Click on the job and click on 'Outputs'
Click on 'Add'
Fill in a name and select 'SQL database' as Sink
Select your Azure Database that you have created
Log in with the SQL login Username and Password
Choose the created Table

Azure Portal - Define Output

7) Define the Query

Now the Output is defined, you can build up the query. Compared to our previous post you see that there are already some updates have been made. For example, on the left you see your Input and Output. The query needs always an Input and an Output, so that's why we have created the Output first. It is good to know that the language is SQL, but there are certain differences with a normal SQL query. In addition, the standard data types are floats.

Besides a FROM clause, there is an INTO clause. For the FROM you will use your defined Input and the Output is used for the INTO. Additionally, there are various new windowing functions available.

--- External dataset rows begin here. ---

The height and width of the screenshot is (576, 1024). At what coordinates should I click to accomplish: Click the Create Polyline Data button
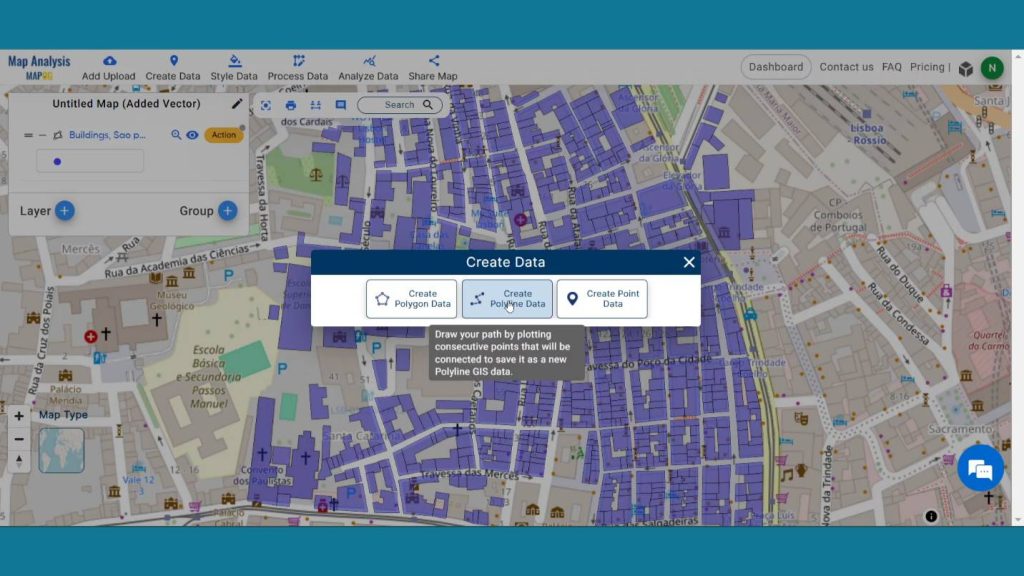click(507, 299)
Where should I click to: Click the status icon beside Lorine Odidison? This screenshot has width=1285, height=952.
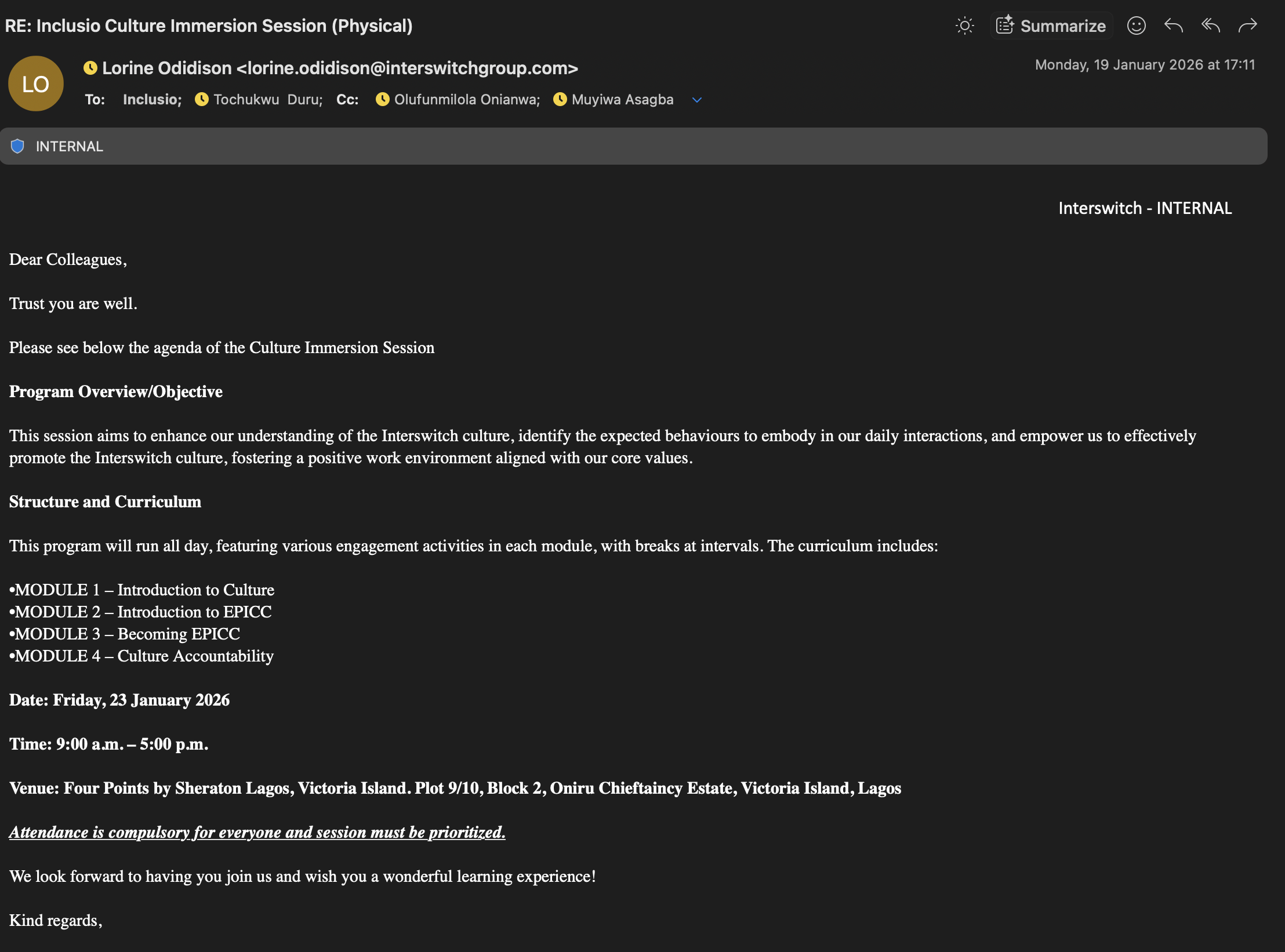point(90,68)
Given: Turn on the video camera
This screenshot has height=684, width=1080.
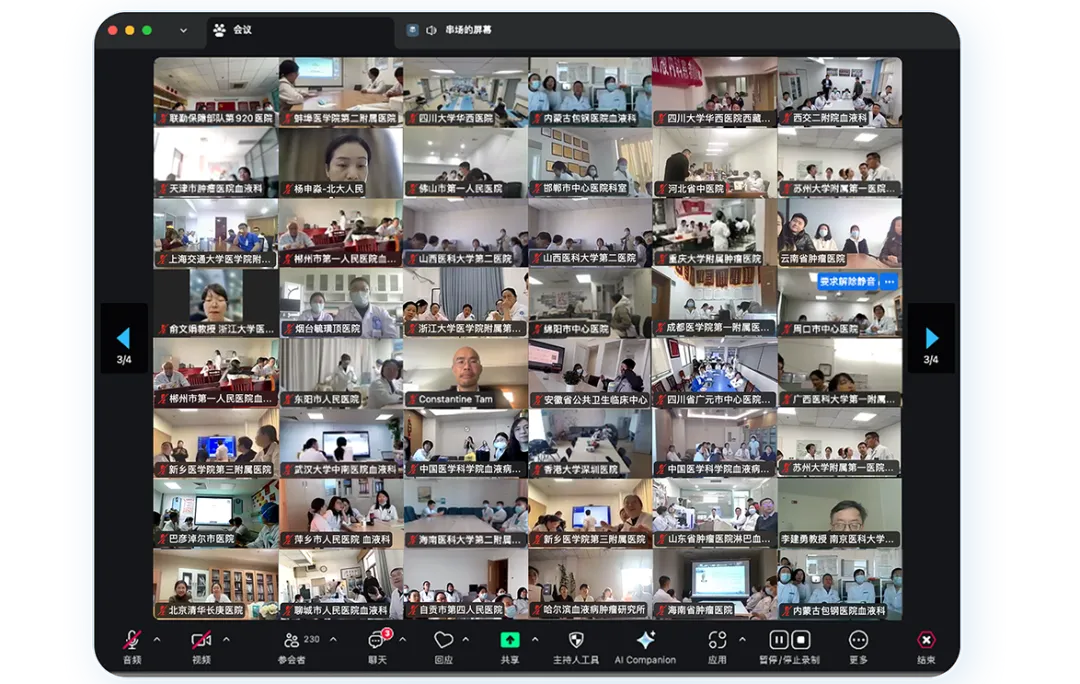Looking at the screenshot, I should (201, 640).
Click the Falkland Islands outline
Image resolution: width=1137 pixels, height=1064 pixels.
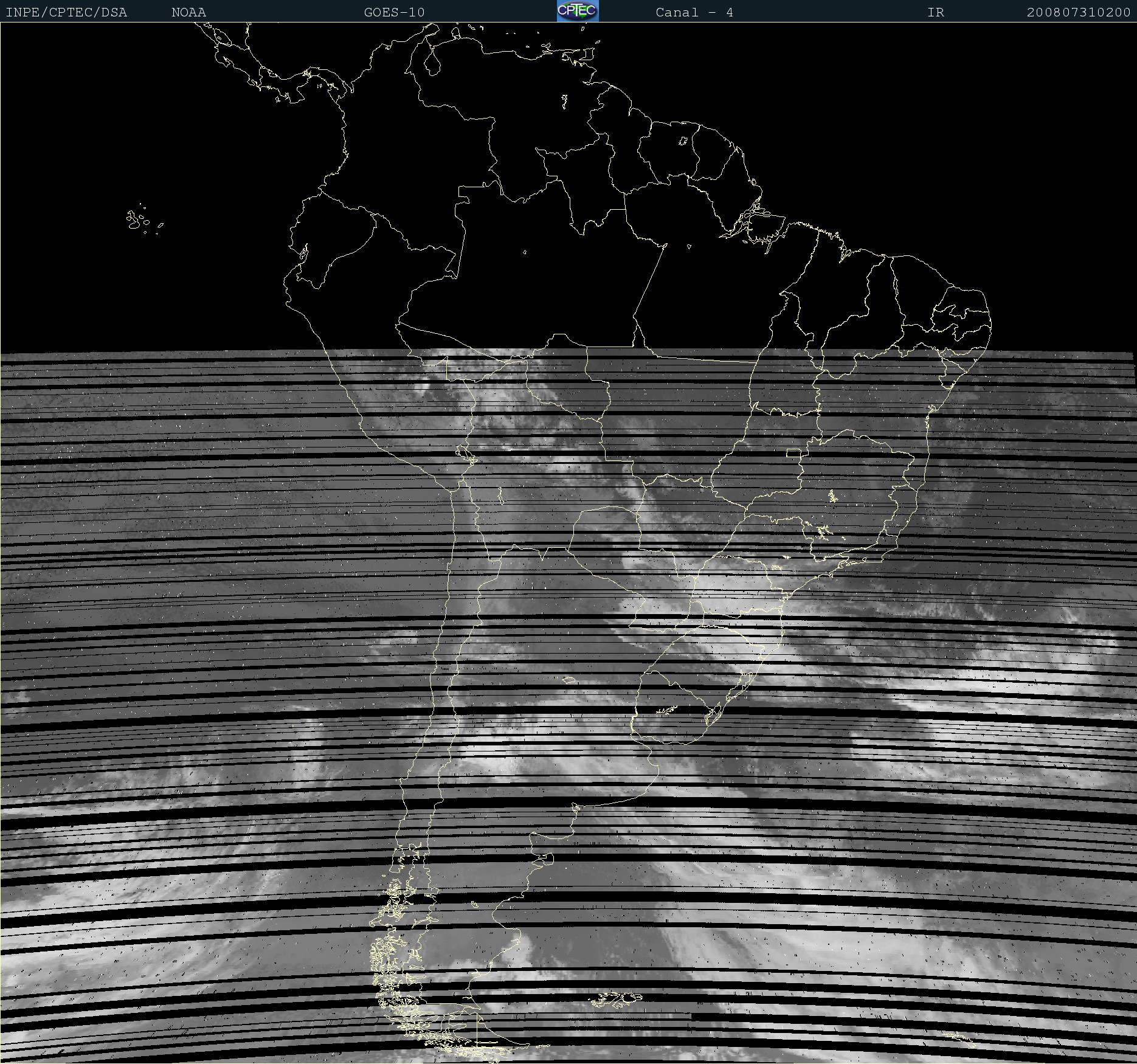(615, 999)
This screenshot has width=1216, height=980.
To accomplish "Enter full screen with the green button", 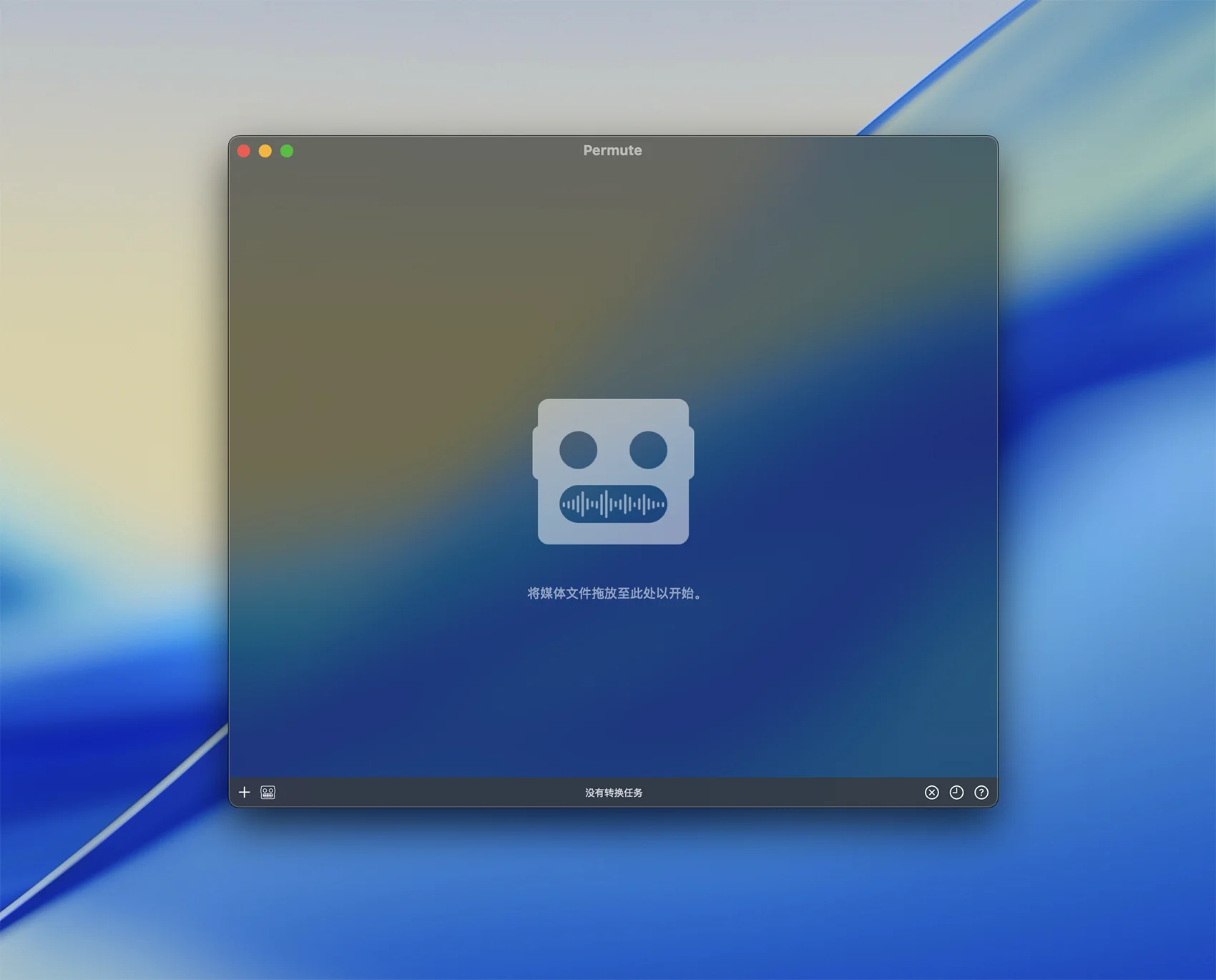I will click(287, 151).
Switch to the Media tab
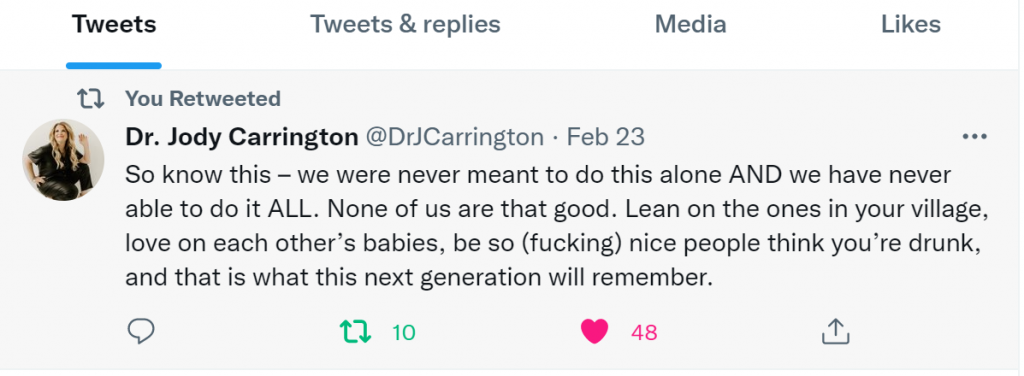 click(x=690, y=25)
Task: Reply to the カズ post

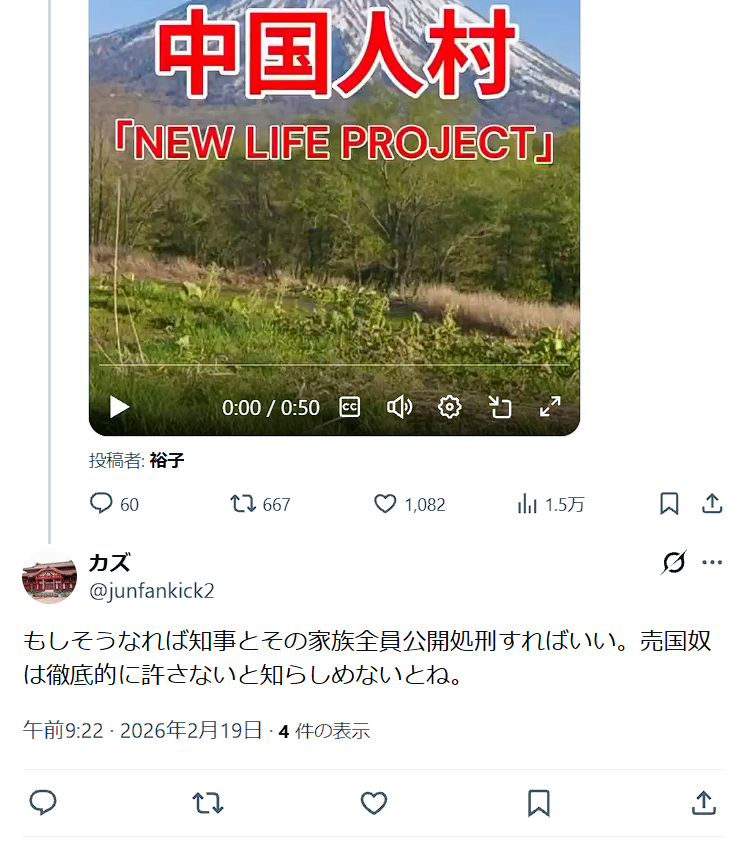Action: (x=43, y=803)
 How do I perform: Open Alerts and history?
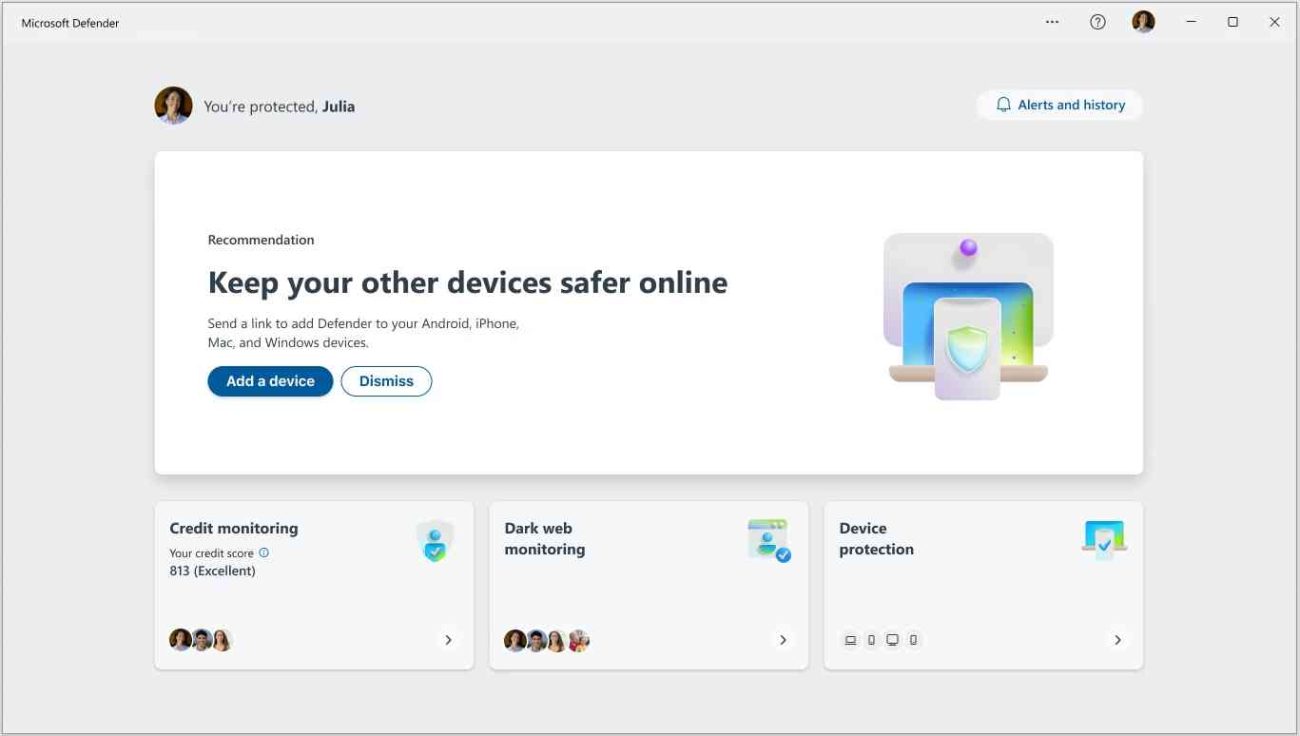pyautogui.click(x=1059, y=105)
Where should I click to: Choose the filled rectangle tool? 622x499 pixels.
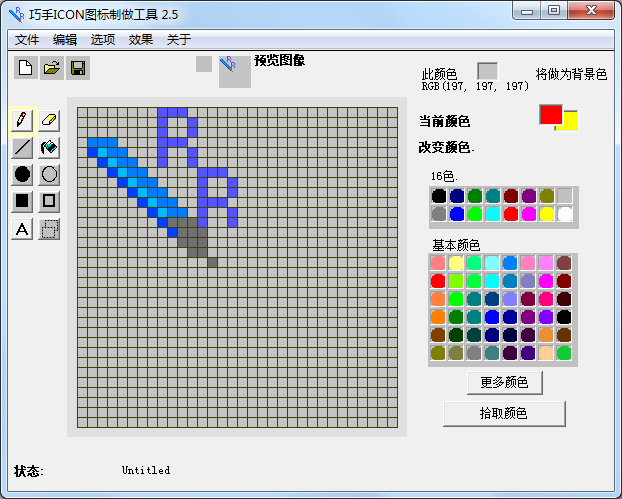click(x=22, y=201)
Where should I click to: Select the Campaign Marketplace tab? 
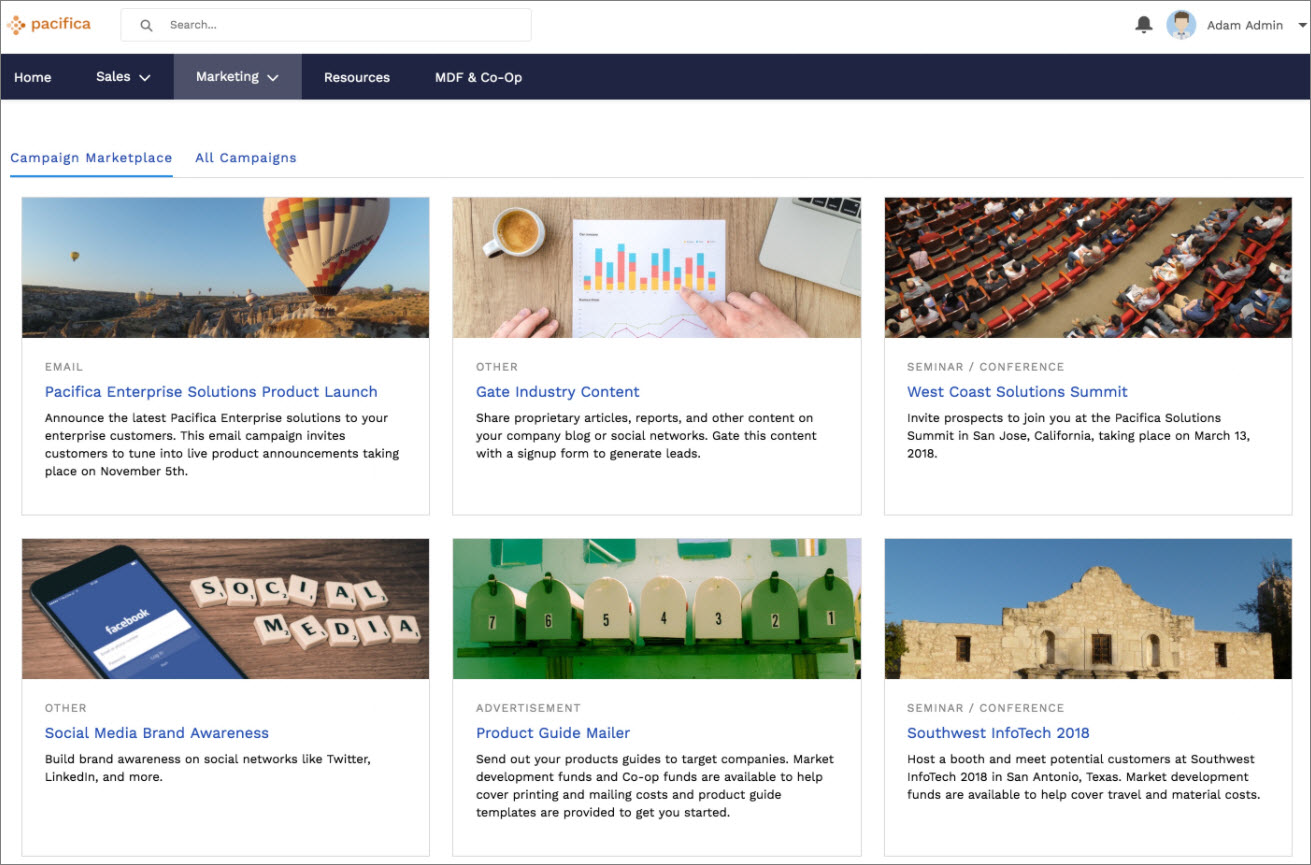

This will be discussed in another blog. You will find more details about the Stream Analytics Query Language here. For now we use a simple query without those functions.

The query:

SELECT   CAST(sensorName as nvarchar(max)) as SensorName
,        CAST(1 as bigint) as MeasurementCount
,        CAST(measurementTime as datetime) as MeasurementTime
,        Temperature
,        Humidity
,        Pressure
,        Altitude
,        Decibel
,        CAST(doorOpen as bigint) as DoorOpen
,        CAST(motion as bigint) as Motion
,        CAST(vibration as bigint) as Vibration
,        Illumination
INTO   [saj-bitools-DB-Output] 
FROM   [saj-bitools-DB-Input]

Unfortunately, the testing of the query is not supported in the new Azure Portal. They are working on it.

Azure Portal - Define Query

7) Start the Job

At last you must start the Stream Analytics Job. You can choose between ad-hoc (now) or a scheduled day and time (custom).

Azure Portal - Start the Stream Analytics Job

Result

We have started the Stream Analytics Job and now we want to see the result. Go back to your SQL Server Management Studio and connect to the Azure Database. When you look at the table, you must see the results. In our case we have sent 100 messages to our database. The messages are sent every 10 seconds.

SQL Server Management Studio - Table results

Conclusion

The steps are logical, but the sequence of the execution is very important. Also be careful about which database you buy, because there are big differences between the prices.